W3C home > Mailing lists > Public > public-credentials@w3.org > October 2020

Re: using PDFs as a VC container...

From: Leonard Rosenthol <lrosenth@adobe.com>
Date: Wed, 21 Oct 2020 13:03:51 +0000
To: Kostas Karasavvas <kkarasavvas@gmail.com>
CC: Credentials Community Group <public-credentials@w3.org>
Message-ID: <CAB71C3A-7949-4F58-A333-E86FA77664D6@adobe.com>
Thanks – that helps!

The iText library that you are using is fully capable of manipulating XMP and doing embedding and other techniques that I showed in my presentation.  I haven’t looked at the state of Python PDF libraries in a while so I don’t know offhand which (if any) are XMP capable – though given that it has been part of PDF for almost 20 years and is now mandated for PDF 2.0 – I would hope they do!

The approach you are using for hashing & verifying (with the post-hash addition and then removal) won’t work long term.  It happens to work with the tools that you are using – but it’s actually not a guarantee from a file format perspective.   The standard approach for embedding a signature into the thing you are signing (not just PDF but other formats) is a two pass approach involving the use of a “hole” in the file.  This is how PDF signatures have worked for 20+ years now.   Here is a good paper about it - https://www.adobe.com/devnet-docs/etk_deprecated/tools/DigSig/Acrobat_DigitalSignatures_in_PDF.pdf


And yes, I agree that we need to come up with a standard approach for where/how to embed the VCs in the PDFs, how the signing & verification process works, etc.   Looking forward to it.

Leonard

From: Kostas Karasavvas <kkarasavvas@gmail.com>
Date: Wednesday, October 21, 2020 at 3:26 AM
To: Leonard Rosenthol <lrosenth@adobe.com>
Cc: Credentials Community Group <public-credentials@w3.org>
Subject: Re: using PDFs as a VC container...

Hi Leonard and thank you for the comments!

Please see inline.

On Tue, Oct 20, 2020 at 9:13 PM Leonard Rosenthol <lrosenth@adobe.com<mailto:lrosenth@adobe.com>> wrote:
Very interesting, Kostas!   Thanks for sharing.

I went to the repos below to see what you’ve done.  I peeked inside the PDFs and saw how you are storing data – while it works, it is definitely not a good approach.

This is something that we would like to investigate further.
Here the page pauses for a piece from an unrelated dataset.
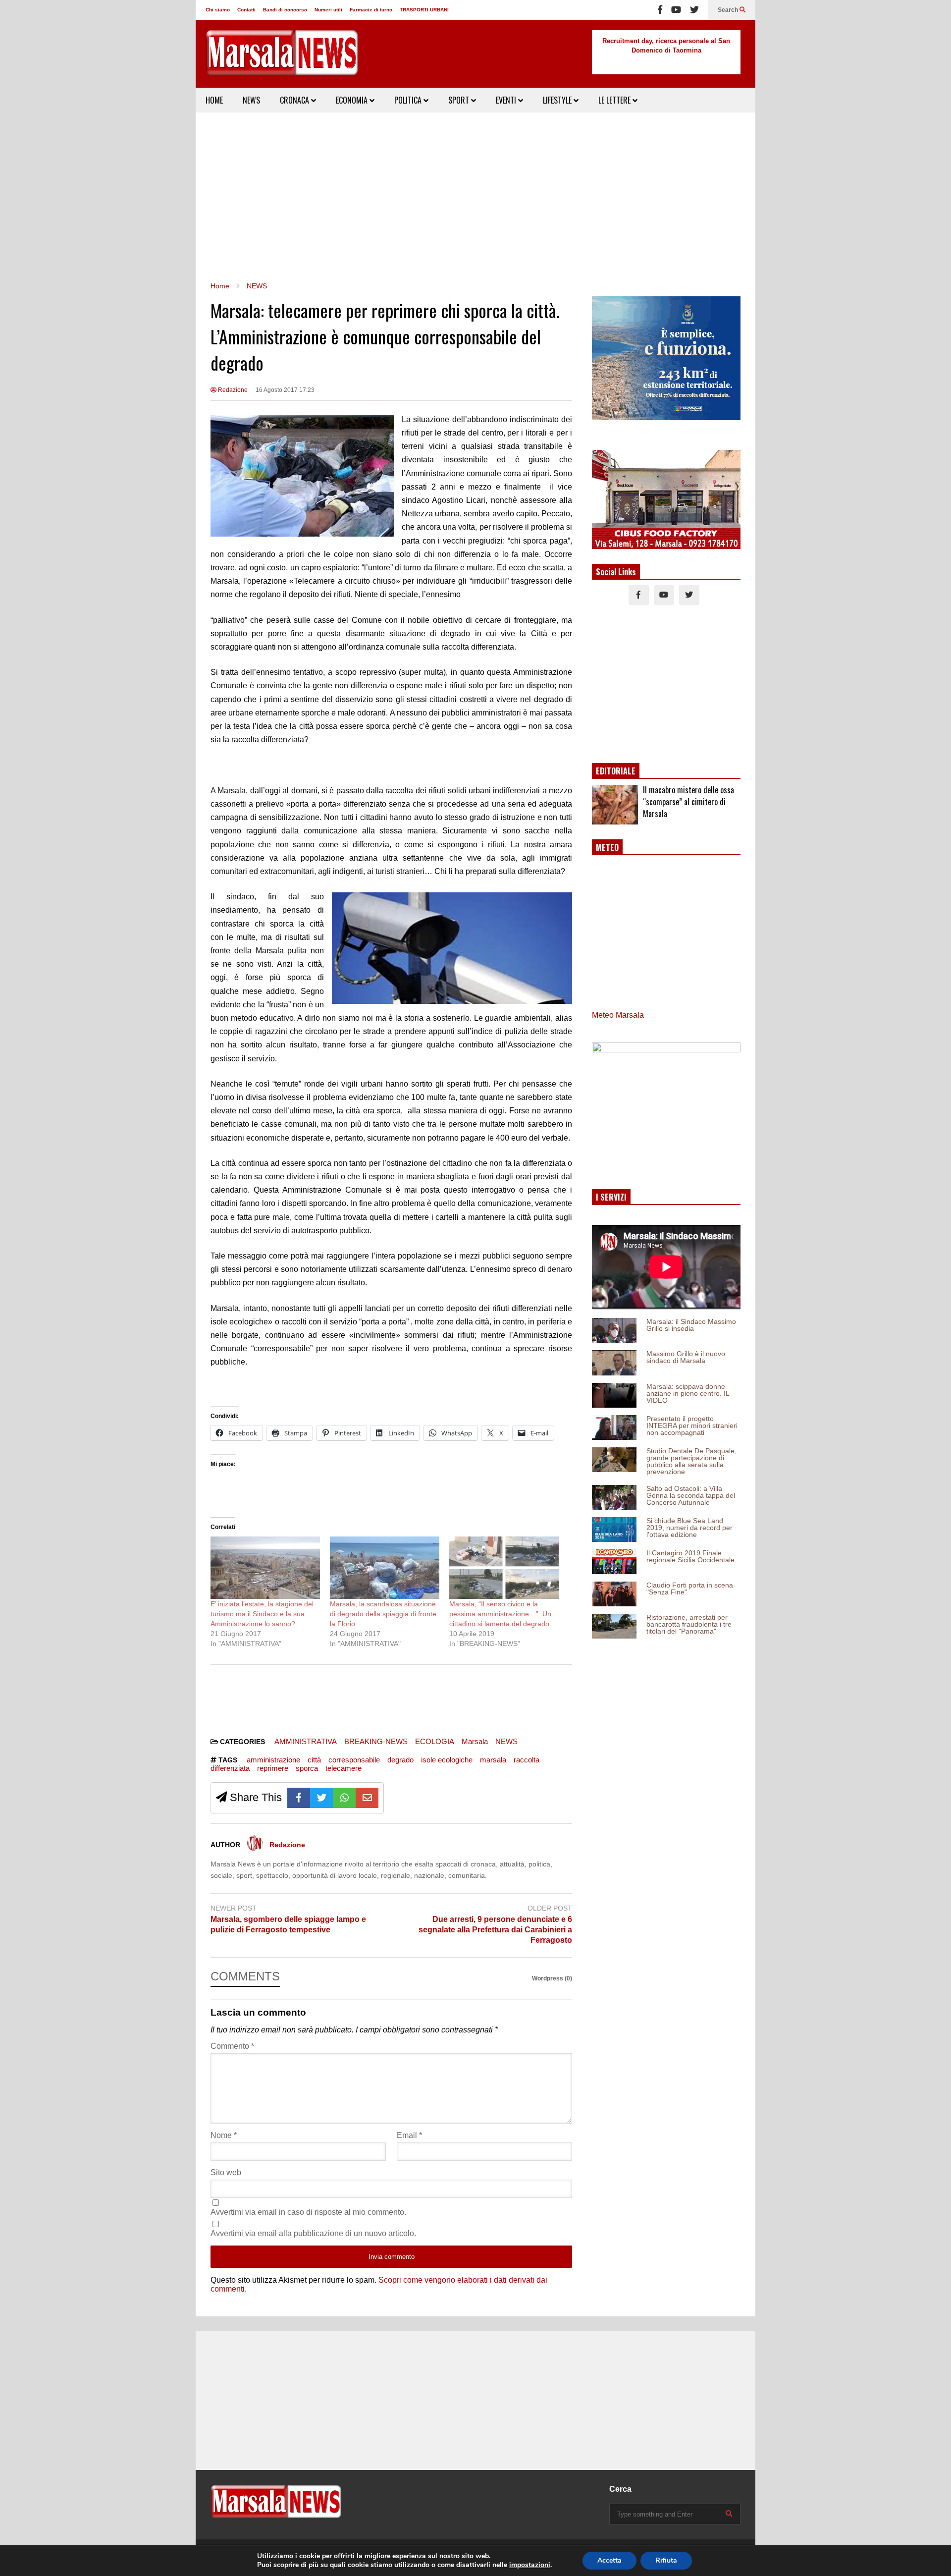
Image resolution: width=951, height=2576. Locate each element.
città (314, 1759)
Ideally, it would be improved as part of the VC-compatibility update that we want.

Your knowledge would be very helpful on this. What approach would you recommend?

And any python and JS libraries that can help insert/remove the metadata with the recommend approach?

 What I didn’t see though is the actual source code for the hashing and embedding – because I am curious about the order of operations of those two operations since you couldn’t modify after hashing – yet that is what I see happening…


Check https://github.com/verifiable-pdfs/blockchain-certificates/blob/5159a38d320280ab46092ab56450028435aaf6cb/blockchain_certificates/issue_certificates.py#L78<https://nam04.safelinks.protection.outlook.com/?url=https%3A%2F%2Fgithub.com%2Fverifiable-pdfs%2Fblockchain-certificates%2Fblob%2F5159a38d320280ab46092ab56450028435aaf6cb%2Fblockchain_certificates%2Fissue_certificates.py%23L78&data=04%7C01%7Clrosenth%40adobe.com%7C5c0d311ec8564d3ab9b808d87592ab9e%7Cfa7b1b5a7b34438794aed2c178decee1%7C0%7C0%7C637388620093934005%7CUnknown%7CTWFpbGZsb3d8eyJWIjoiMC4wLjAwMDAiLCJQIjoiV2luMzIiLCJBTiI6Ik1haWwiLCJXVCI6Mn0%3D%7C1000&sdata=QMluLJxeGvd0GYcNN4EUAg4cVLR%2FxalLm7G9rhvKsCM%3D&reserved=0>

The documents are hashed and then their merkle root is constructed. The proof is inserted into the PDF at the end. During validation the proof is removed first, and then the document is hashed again to get the original hash that was anchored into the blockchain.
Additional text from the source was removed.